In [166]:
import pandas as pd
import numpy as np
import pylab
import matplotlib.pyplot as plt
import plotly.graph_objects as go
import seaborn as sns
import statsmodels.api as sm
from sklearn.model_selection import GridSearchCV, train_test_split, cross_val_score
from sklearn.metrics import mean_squared_error
from sklearn.linear_model import Ridge
from sklearn import linear_model
from scipy import stats

In [167]:
# Import the dataset
ridgeData = pd.read_csv('normalTotal.csv', index_col=[0]) # Use normalised values
ridgeData = ridgeData.drop(['Country', 'Region'], axis=1) # Drop country and region data
ridge_x = ridgeData.drop(['Happiness Score'], axis=1) # X - all data apart from Happiness Score
ridge_y = ridgeData['Happiness Score'].values.reshape(-1,1) # y - reshap happiness score to make compatible

# Check shapes
print(ridge_x.shape)
print(ridge_y.shape)

# Split the data sets into training and testing
x_train, x_test, y_train, y_test = train_test_split(ridge_x, ridge_y, test_size=0.3)


(287, 5)
(287, 1)


In [169]:
# Create function for mean absolute percentage error
def mean_absolute_percentage_error(y_true, y_pred): 
    y_true, y_pred = np.array(y_true), np.array(y_pred)
    return np.mean(np.abs((y_true - y_pred) / y_true)) * 100

#######Ridge Regression########
ridge = Ridge() # Instansiate new ridge instance

# Tune the Hyperparameters using GridSearch
parameters = {'alpha': [1e-15, 1e-10, 1e-8, 1e-4, 1e-3, 1e-2, 1, 5, 10, 100, 1000]} # Regularisation parameters
grid = GridSearchCV(ridge, parameters, scoring='neg_mean_squared_error', cv=5) # Perform gridsearch
result = grid.fit(x_train, y_train)
print(grid.best_params_) # Display the beest paremeter value
print(grid.best_score_) # Display the best neg mean square score
# Create new model with optimal parameters
best_params = result.best_params_ # Copy best parameters
ridge_tuned = Ridge(alpha=best_params['alpha']) # Instantiate new object with best parameters

# Test new model against orignal with cross validation on training set
scores_norm = cross_val_score(ridge, x_train, y_train, cv=5, scoring='neg_mean_squared_error')
print(f'The average mean squared error for ridge is: {scores_norm.mean()}')
scores_tune = cross_val_score(ridge_tuned, x_train, y_train, cv=5, scoring='neg_mean_squared_error')
print(f'The average mean squared error for ridge_tune is: {scores_tune.mean()}')
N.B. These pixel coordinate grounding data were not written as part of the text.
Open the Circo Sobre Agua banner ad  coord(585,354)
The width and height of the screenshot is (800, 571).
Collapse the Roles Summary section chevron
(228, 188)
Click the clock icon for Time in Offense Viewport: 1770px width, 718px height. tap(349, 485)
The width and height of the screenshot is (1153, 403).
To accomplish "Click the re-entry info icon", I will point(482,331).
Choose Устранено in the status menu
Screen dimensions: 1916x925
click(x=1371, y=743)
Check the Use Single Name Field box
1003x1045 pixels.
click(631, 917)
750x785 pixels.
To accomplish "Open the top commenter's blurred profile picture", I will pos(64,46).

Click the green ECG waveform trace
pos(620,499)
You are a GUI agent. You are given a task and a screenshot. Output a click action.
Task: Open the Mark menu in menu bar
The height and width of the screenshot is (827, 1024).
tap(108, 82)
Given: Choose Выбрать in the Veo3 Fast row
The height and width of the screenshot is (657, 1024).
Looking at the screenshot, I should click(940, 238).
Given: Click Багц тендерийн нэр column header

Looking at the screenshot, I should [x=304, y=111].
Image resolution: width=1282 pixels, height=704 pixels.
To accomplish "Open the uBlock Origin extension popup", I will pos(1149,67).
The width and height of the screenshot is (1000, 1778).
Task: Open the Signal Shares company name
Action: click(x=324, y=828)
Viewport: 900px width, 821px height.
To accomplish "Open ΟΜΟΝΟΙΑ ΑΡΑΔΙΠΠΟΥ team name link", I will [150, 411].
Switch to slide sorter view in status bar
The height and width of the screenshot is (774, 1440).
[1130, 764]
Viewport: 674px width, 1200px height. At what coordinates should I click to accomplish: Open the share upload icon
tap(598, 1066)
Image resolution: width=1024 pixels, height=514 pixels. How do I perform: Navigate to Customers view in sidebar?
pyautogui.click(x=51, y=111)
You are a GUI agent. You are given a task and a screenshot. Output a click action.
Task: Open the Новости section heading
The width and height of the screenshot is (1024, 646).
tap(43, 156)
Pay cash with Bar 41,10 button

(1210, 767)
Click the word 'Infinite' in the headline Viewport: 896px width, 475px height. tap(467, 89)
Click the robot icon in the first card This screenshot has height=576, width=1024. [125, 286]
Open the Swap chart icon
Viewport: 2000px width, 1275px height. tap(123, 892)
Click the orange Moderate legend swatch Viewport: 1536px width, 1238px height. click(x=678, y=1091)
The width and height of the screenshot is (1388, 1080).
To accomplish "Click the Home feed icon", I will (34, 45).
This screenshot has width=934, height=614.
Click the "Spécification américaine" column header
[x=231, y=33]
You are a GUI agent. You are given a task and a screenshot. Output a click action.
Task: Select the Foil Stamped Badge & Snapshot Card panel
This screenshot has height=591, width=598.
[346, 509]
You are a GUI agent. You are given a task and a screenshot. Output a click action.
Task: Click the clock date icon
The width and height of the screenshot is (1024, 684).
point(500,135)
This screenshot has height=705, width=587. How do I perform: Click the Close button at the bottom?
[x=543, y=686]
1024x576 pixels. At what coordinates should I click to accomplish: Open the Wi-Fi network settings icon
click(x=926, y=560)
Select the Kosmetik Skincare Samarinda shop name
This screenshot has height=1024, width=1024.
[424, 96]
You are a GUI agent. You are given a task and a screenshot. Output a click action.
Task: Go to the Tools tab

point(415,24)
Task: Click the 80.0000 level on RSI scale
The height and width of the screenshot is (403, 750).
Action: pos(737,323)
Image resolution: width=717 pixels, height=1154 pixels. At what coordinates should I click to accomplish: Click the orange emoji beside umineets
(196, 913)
# Fit the models with the testing data
ridge.fit(x_train, y_train)
ridge_tuned.fit(x_train, y_train)

# Non-tuned predictions
train_predict_norm = ridge.predict(x_train)
test_predict_norm = ridge.predict(x_test)
print('The Non-tuned training score is', mean_absolute_percentage_error(train_predict_norm, y_train))
print('The Non-tuned test score is', mean_absolute_percentage_error(test_predict_norm, y_test))

# Tuned predictions
train_predict_tune = ridge_tuned.predict(x_train)
test_predict_tune = ridge_tuned.predict(x_test)
print('The Tuned training score is', mean_absolute_percentage_error(train_predict_tune, y_train))
print('The Tuned test score is', mean_absolute_percentage_error(test_predict_tune, y_test))


{'alpha': 1}
-0.022491653302179563
The average mean squared error for ridge is: -0.022491653302179563
The average mean squared error for ridge_tune is: -0.022491653302179563
The Non-tuned training score is 26.012558376295686
The Non-tuned test score is 22.3147003559226
The Tuned training score is 26.012558376295686
The Tuned test score is 22.3147003559226